Skills could matter the other way around, however. Girls perform much better than boys in language skills and humanistic subjects. Hence, they could be tempted to choose fields where they’re strong performers. This second explanation thus stresses the strengths of girls, rather than their weaknesses. But our study indicates that this explanation also fails to account for GSHE. All in all, skill gaps between girls and boys matter little.
Maybe girls are less career-oriented than boys: they attach less importance to earnings or to the prestige of their future occupations? Once more, our study found that gender differences in these respects are small and that they play an even smaller role for GSHE. In the younger generations, the career orientation of girls and boys isn’t very different. Hence, the argument that girls aren’t ambitious enough to take scientific fields turns out to be as weak as the argument that they’re not skilled enough to complete them. Importantly, this conclusion confirms the results of a previous study that we carried out in Italy using a similar analytical approach, thus suggesting that this conclusion isn’t specific to the French case(3)Carlo Barone and Giulia Assirelli – “Gender Segregation in Higher Education: An Empirical Test of Seven Explanations”, Higher Education, 2020..
The next two explanations that we consider referring to the gender stereotypes of teachers and of parents. We don’t put much emphasis on these results because, differently from our high-quality measures for skills and for career orientations, the measures available in our data aren’t strong. More generally, measuring adult stereotypes with survey data is challenging. This said, the explanatory power of these measures looks limited and we know from other studies that, at least for teachers, there are reasons to believe that they play a limited major role in fostering GSHE.
The significant part of oblivious stereotypes
So, what’s behind the different choices of girls and boys after high school graduation? One factor that plays an important role relates to the gendered preferences for specific occupations. While girls attach importance to earnings and job stability as much as boys, they’re particularly attracted to occupations having a care orientation, such as psychologists, teachers and social workers.
Boys are more attracted to jobs having a technical orientation. We could say that girls are more motivated to interact with people to help them, while boys are more attracted to the manipulation of objects and of spatial relations. If we think about the toys that girls and boys are given since their early childhood, we see how these expressive elements of work preferences disclose the persisting power of gender stereotypes and socialisation practices.
Curricular choices in high school are the other key explanatory factor. Gender matters a lot for the choice of elective subjects and of specialities in general tracks (bac scientifique, économique et social, littéraire) as well as in technological or vocational tracks, where for instance girls dominate in design, health and social service curricula, while boys are overrepresented in industry-oriented curricula.

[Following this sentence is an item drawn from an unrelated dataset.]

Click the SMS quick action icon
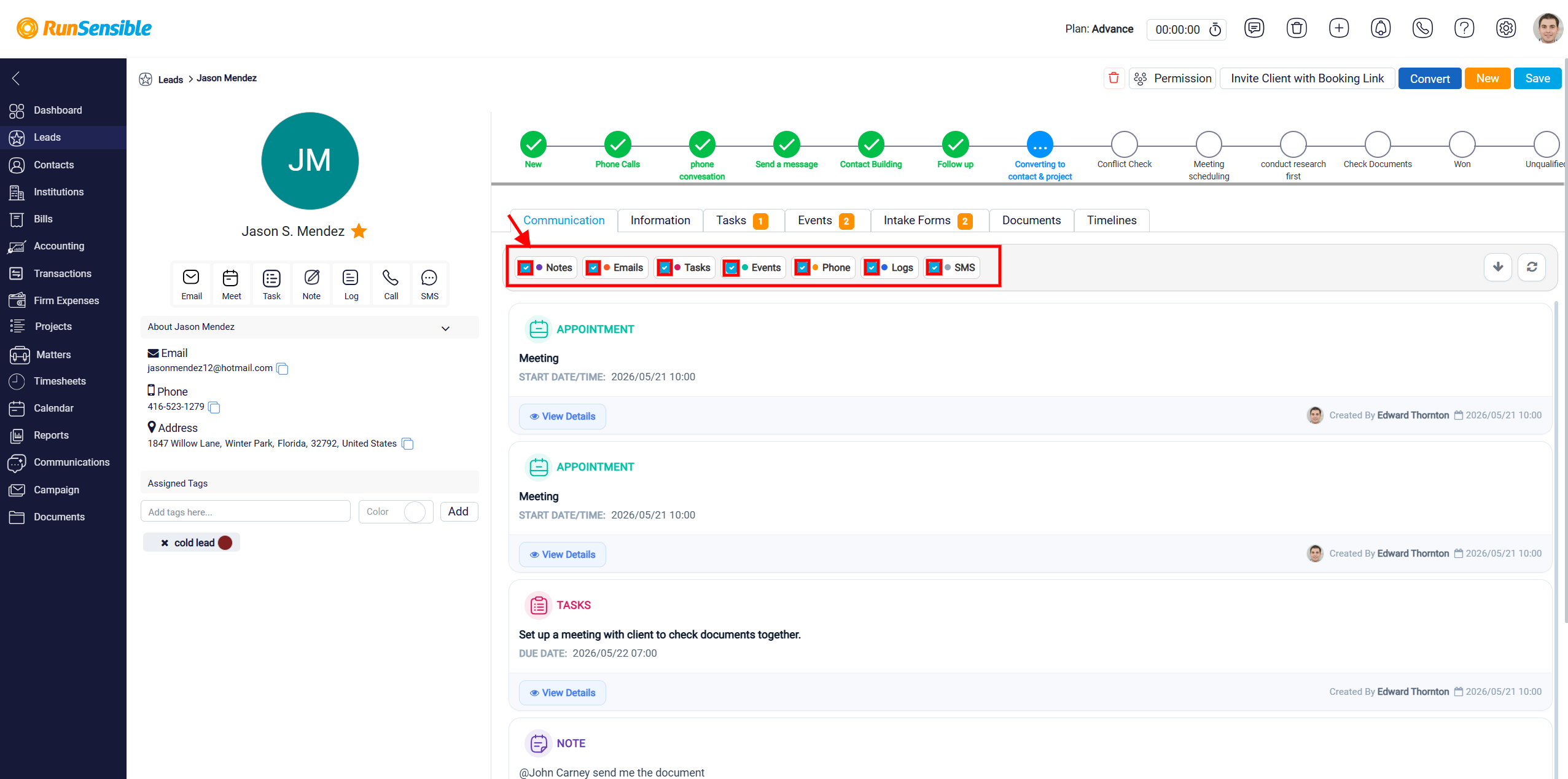Image resolution: width=1568 pixels, height=779 pixels. [x=429, y=284]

Gender stereotypes probably also affect these gendered expressive preferences for different curricula. As a result, girls and boys like different subjects and thus take different paths in high school, which then constrain the set of accessible fields of study. Interestingly, the above-mentioned study of the Italian case reports the same patterns: curricular choices, subject preferences and expressive occupational preferences account for a large part of GSHE.
These analyses suggest that students adopt a twofold filter to select their field of study: they consider those fields that they can complete and that they like to attend. Curricular choices and subject preferences probably matter for both: students develop skills in different domains and thus are more or less able to succeed in different fields, and they learn to appreciate different topics thus developing an interest in different disciplines. The preferences for specific occupations act as a reinforcement mechanism that can further channel girls and boys into different tertiary paths.
So, what can be done to reduce GSHE?
A first observation is that the two above-mentioned filters don’t often lead to the preference for a single field of study.
Actually, we know from previous research that many students are still highly undecided among two or three fields even a few weeks before they take their final decision. Moreover, students are often poorly informed about the very different labour market prospects of tertiary fields. This explains why information interventions about labour market returns to tertiary fields have the potential to reduce GSHE. This is confirmed by two recent randomised information experiments where students of the experimental group received detailed data on earnings, unemployment risks and other labour market indicators of tertiary fields: girls of the experimental group (but not boys) moved toward more rewarding and less gender-segregated fields (such as psychology, art or language studs), thus reducing significantly to the overall level of GSHE(4)Carlo Barone, Antonio Schizzerotto, Giovanni Abbiati, and Gianluca Argentin – “Information Barriers, Social Inequality, and Plans for Higher Education: Evidence from a Field Experiment”, European Sociological Review, 2017Barone et al., 2017..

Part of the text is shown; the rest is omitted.